(Collected data)
..............................

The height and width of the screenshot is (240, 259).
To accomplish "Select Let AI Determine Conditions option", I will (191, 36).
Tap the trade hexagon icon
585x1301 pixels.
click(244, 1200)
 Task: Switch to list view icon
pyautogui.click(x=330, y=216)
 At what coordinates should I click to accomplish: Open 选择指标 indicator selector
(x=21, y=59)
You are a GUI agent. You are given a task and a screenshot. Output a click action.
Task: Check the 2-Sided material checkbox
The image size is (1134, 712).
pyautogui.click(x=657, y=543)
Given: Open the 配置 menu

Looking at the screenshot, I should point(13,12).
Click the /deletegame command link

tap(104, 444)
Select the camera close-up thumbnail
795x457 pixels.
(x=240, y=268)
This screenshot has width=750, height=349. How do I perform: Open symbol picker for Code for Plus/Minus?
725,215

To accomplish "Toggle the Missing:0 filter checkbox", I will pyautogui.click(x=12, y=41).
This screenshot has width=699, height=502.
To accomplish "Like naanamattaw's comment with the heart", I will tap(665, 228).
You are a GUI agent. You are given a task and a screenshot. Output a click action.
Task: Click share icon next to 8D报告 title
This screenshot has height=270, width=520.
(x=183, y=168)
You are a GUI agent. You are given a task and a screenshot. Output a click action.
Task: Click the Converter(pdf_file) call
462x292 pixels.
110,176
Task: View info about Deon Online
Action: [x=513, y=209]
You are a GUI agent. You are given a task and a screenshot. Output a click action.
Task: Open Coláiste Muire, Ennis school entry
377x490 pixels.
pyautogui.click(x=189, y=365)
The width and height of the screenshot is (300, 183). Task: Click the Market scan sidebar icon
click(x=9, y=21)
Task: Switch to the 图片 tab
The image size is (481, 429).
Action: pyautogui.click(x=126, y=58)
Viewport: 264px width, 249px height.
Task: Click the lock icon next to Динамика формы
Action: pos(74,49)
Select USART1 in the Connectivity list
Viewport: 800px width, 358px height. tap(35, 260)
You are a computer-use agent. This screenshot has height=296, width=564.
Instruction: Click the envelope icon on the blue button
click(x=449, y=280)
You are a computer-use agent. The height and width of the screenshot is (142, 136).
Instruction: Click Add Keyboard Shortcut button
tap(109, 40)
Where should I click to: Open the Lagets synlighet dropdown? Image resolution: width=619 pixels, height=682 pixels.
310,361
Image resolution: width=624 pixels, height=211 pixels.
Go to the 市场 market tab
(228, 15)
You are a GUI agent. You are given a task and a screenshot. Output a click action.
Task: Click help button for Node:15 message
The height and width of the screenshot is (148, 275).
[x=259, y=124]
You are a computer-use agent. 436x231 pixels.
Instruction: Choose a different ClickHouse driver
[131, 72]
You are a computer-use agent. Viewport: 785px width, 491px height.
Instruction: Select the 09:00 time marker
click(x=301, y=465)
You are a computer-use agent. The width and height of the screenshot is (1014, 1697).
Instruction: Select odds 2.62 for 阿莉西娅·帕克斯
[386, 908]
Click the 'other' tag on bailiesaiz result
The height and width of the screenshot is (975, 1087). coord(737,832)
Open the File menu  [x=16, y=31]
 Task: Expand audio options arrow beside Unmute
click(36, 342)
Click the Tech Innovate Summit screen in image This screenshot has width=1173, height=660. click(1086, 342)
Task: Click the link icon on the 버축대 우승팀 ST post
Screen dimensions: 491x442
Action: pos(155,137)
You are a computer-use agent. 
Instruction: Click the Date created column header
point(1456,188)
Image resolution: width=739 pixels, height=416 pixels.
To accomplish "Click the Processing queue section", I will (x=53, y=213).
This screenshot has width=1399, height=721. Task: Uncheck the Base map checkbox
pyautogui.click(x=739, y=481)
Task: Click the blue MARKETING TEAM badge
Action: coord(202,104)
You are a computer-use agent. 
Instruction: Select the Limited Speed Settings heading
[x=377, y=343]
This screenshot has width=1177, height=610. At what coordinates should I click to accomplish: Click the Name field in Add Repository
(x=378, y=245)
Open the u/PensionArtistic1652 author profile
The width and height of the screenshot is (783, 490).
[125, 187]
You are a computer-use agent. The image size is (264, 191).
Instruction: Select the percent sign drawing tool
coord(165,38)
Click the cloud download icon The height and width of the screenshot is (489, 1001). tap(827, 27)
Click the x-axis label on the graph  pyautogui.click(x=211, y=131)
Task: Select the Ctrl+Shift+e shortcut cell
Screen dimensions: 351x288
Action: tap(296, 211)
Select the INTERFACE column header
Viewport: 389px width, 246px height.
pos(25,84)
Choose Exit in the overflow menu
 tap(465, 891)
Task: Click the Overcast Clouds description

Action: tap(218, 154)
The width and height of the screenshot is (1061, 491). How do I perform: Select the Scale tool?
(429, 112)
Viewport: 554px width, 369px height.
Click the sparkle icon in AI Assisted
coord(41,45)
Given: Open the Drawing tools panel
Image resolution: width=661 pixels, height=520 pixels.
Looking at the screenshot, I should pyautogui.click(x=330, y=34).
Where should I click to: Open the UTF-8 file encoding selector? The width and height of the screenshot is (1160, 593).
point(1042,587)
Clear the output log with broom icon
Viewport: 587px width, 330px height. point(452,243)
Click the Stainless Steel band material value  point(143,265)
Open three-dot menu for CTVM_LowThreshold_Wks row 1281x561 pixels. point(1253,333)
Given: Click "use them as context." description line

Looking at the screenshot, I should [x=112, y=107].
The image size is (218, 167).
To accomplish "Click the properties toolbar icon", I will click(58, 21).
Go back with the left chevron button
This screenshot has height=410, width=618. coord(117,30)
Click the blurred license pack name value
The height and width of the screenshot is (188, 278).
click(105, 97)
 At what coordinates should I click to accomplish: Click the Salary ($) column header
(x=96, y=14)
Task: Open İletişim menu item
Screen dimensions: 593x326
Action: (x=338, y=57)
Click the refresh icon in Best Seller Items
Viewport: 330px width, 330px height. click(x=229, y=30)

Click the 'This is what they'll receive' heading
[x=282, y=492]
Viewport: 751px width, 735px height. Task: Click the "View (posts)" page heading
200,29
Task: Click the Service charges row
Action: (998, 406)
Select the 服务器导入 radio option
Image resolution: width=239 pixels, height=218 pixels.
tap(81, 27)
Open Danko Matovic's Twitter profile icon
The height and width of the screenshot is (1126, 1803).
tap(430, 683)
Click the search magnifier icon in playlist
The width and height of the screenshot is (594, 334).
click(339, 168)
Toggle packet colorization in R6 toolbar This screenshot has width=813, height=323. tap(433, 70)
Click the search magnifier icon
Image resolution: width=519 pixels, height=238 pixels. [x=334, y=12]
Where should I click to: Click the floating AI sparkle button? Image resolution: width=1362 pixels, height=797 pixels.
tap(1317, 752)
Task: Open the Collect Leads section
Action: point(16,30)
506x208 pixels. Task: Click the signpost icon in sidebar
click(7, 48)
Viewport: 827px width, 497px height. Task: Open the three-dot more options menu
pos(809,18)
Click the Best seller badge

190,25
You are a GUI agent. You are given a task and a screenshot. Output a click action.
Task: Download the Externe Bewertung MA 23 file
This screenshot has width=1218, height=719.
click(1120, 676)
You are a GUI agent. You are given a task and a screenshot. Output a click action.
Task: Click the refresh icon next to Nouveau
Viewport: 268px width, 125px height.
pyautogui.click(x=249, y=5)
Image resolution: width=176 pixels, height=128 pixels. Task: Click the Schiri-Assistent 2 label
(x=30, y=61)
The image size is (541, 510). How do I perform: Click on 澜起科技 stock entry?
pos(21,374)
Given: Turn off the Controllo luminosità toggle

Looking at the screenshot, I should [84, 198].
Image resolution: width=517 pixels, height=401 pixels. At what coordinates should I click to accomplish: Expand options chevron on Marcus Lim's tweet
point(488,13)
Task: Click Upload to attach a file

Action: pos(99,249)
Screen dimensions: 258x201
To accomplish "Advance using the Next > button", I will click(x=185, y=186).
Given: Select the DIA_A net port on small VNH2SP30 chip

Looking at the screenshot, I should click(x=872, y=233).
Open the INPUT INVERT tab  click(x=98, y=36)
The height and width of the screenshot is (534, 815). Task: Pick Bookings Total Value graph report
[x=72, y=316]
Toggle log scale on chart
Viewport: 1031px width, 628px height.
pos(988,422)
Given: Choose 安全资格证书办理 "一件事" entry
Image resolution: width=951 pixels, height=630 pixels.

..............................

● **TASK OBJECTIVE**
Look through the entries, and return every line that the word "will" appears in.

● **ANSWER BELOW**
To accomplish "Select Let AI Determine Conditions option", I will (191, 36).
To accomplish "Toggle the Missing:0 filter checkbox", I will pyautogui.click(x=12, y=41).
To accomplish "Like naanamattaw's comment with the heart", I will tap(665, 228).
To accomplish "Click the Processing queue section", I will (x=53, y=213).
To accomplish "Click the properties toolbar icon", I will click(58, 21).
To accomplish "Advance using the Next > button", I will click(x=185, y=186).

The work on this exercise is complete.